Question for Techie Types -

Ok Techie types - I have a vertical white strip through the middle of my laptop screen.
I looked online and read that it was a stuck pixel. I downloaded pixel repairer. Their instructions say that when I make the screen black I will be able to see the stuck pixel - then I put the fixer on it and it repairs it. But when I make the screen black I don't see a stuck pixel - just the white line. There is no white line when the background is green, yellow or magenta. Any ideas?
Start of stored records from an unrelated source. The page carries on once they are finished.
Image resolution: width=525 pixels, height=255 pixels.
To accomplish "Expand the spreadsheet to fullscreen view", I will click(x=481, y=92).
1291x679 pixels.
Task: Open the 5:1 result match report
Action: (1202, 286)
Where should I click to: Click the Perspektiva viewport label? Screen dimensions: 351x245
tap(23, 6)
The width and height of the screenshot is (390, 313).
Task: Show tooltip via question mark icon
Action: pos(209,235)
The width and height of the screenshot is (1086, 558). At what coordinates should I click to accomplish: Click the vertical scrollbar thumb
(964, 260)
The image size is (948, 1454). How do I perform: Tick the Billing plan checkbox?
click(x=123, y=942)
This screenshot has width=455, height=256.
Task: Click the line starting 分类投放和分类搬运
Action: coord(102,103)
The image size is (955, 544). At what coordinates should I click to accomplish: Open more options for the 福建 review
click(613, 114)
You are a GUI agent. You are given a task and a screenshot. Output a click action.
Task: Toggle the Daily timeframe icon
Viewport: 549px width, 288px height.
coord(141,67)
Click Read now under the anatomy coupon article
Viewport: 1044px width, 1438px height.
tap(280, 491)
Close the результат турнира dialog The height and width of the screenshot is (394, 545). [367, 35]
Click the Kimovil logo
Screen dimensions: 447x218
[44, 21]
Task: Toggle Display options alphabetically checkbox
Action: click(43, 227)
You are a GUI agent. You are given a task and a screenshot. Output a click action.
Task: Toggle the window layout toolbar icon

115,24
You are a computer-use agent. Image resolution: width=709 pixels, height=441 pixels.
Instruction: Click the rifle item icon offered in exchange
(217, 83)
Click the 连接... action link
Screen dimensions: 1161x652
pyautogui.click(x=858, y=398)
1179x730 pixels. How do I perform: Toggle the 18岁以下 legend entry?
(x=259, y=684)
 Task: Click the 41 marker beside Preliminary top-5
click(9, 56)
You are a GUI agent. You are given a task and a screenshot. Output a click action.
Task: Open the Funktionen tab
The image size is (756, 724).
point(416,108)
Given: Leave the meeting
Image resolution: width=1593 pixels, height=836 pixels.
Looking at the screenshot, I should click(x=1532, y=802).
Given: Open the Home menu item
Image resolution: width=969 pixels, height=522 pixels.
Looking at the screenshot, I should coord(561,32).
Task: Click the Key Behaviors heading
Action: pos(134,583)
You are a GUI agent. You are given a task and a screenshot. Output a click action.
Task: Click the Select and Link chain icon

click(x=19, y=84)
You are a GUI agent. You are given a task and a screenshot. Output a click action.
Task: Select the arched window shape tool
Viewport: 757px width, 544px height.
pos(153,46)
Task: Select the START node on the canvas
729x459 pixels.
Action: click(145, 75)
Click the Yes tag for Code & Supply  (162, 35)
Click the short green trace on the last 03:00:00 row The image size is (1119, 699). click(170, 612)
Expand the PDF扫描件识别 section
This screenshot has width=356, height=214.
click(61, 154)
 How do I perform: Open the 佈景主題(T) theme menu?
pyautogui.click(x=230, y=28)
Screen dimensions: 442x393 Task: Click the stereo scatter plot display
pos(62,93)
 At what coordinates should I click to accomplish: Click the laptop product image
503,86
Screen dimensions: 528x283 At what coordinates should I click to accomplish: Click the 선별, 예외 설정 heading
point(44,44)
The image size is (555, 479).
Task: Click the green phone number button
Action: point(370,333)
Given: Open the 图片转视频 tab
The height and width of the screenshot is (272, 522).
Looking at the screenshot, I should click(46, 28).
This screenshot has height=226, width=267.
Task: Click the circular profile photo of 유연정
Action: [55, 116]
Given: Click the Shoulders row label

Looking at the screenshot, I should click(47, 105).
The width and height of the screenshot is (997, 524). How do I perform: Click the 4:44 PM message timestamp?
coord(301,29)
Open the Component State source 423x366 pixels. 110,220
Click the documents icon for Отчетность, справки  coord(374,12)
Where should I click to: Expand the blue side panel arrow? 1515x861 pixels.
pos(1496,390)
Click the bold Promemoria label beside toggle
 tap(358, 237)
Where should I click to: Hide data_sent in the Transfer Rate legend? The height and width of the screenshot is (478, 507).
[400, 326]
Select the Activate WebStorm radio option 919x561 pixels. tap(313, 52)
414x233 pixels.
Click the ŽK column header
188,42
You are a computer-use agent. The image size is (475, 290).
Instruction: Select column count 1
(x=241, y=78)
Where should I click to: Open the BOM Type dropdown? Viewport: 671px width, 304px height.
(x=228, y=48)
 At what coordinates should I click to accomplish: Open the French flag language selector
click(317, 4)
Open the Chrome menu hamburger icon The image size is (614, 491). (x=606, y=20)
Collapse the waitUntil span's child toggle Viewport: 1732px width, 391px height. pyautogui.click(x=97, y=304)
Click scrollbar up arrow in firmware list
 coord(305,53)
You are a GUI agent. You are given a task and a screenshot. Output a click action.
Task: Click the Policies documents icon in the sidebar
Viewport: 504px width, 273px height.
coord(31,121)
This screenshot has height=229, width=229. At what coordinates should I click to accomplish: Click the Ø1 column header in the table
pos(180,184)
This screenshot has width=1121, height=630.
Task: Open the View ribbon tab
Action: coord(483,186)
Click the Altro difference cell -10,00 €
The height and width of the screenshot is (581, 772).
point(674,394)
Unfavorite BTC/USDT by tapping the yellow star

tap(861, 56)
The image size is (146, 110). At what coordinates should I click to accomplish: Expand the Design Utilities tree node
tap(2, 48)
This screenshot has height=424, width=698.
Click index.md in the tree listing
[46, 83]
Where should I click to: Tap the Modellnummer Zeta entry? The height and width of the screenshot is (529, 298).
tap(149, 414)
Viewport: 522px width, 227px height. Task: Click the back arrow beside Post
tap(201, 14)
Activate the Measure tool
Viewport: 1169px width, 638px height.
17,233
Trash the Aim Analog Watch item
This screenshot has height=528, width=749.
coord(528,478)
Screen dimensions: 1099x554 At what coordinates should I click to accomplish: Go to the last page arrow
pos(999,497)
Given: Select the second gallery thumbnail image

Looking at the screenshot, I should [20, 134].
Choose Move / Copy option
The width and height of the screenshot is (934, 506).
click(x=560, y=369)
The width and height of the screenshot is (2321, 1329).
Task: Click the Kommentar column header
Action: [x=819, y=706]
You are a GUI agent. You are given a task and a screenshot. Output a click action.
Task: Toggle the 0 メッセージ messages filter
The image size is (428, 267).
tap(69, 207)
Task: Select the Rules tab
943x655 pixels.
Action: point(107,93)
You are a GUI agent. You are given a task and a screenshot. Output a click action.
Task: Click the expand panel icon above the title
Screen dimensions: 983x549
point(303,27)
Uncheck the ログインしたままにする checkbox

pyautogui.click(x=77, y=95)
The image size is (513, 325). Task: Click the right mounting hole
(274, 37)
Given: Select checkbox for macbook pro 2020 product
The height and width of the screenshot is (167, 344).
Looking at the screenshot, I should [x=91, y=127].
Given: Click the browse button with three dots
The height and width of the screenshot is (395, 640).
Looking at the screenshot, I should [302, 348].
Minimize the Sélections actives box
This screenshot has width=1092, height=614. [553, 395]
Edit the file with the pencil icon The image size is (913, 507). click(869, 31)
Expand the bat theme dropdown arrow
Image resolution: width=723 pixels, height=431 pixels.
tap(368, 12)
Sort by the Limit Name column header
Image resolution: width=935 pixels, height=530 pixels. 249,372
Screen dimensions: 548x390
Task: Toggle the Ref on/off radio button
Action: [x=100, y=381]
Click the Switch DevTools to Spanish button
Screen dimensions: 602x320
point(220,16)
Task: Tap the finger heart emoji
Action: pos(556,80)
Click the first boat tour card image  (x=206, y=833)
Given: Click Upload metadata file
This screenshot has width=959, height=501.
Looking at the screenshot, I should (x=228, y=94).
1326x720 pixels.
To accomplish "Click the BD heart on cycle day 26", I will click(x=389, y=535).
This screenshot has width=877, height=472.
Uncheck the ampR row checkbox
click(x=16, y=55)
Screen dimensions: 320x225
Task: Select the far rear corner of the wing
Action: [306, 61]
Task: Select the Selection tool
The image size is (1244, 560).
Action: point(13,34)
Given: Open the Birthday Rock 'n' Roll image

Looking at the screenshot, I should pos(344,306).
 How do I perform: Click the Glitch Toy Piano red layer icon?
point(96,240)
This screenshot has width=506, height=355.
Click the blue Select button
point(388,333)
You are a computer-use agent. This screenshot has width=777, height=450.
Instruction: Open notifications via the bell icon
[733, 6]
Thanks.

it is, unfortunately, probably your laptop monitor.
if there is a video out port, hook your laptop to another monitor (sometimes you can use TVs).
if you still see the white line on the other monitor, then it is *not* your laptop monitor.

Good Luck
Good tip - thanks!
Whitedog gives good advice. Try that. If test one above shows another monitor with no white line then could be a loose wire. Wiggle the monitor gently on the hinges and see if gets better or worse.

Are you old enough to remember how Fonzie used to fix the jukebox down at Arnold's? Give that a go with the lid closed.

Quote

Originally posted by: snidely333

Are you old enough to remember how Fonzie used to fix the jukebox down at Arnold's? Give that a go with the lid closed.


And there is a rationale for doing that; cold solder joints or other intermittent connections. If you give it a "tap" and it works then its probably a connection and not a bad component, be it laptop, TV or anything else. (You'll have to judge yourself just how hard to "tap" it.)

Cold Solder joints are where components were not properly soldered in the initial process, usually because one portion of the joint wasn't hot enough. You can't always see them, but when you can they will look something like this:



You can see the space around the wire on the right side but not on the left, and what probably happened was that wire wasn't hot enough for the solder to adhere to it. Its been a while since I've worked regularly on electronics but as I recall it wasn't unusual for something to work OK for years before the joint became a problem.

I figured it was worth posting this because it might help somebody at some point in the future figure out if their broken device was worth trying to fix or not.

Hey
Orderly....
Thanks the cold solder joint... will share with my engineer father, he has always loved finding them on circuit boards.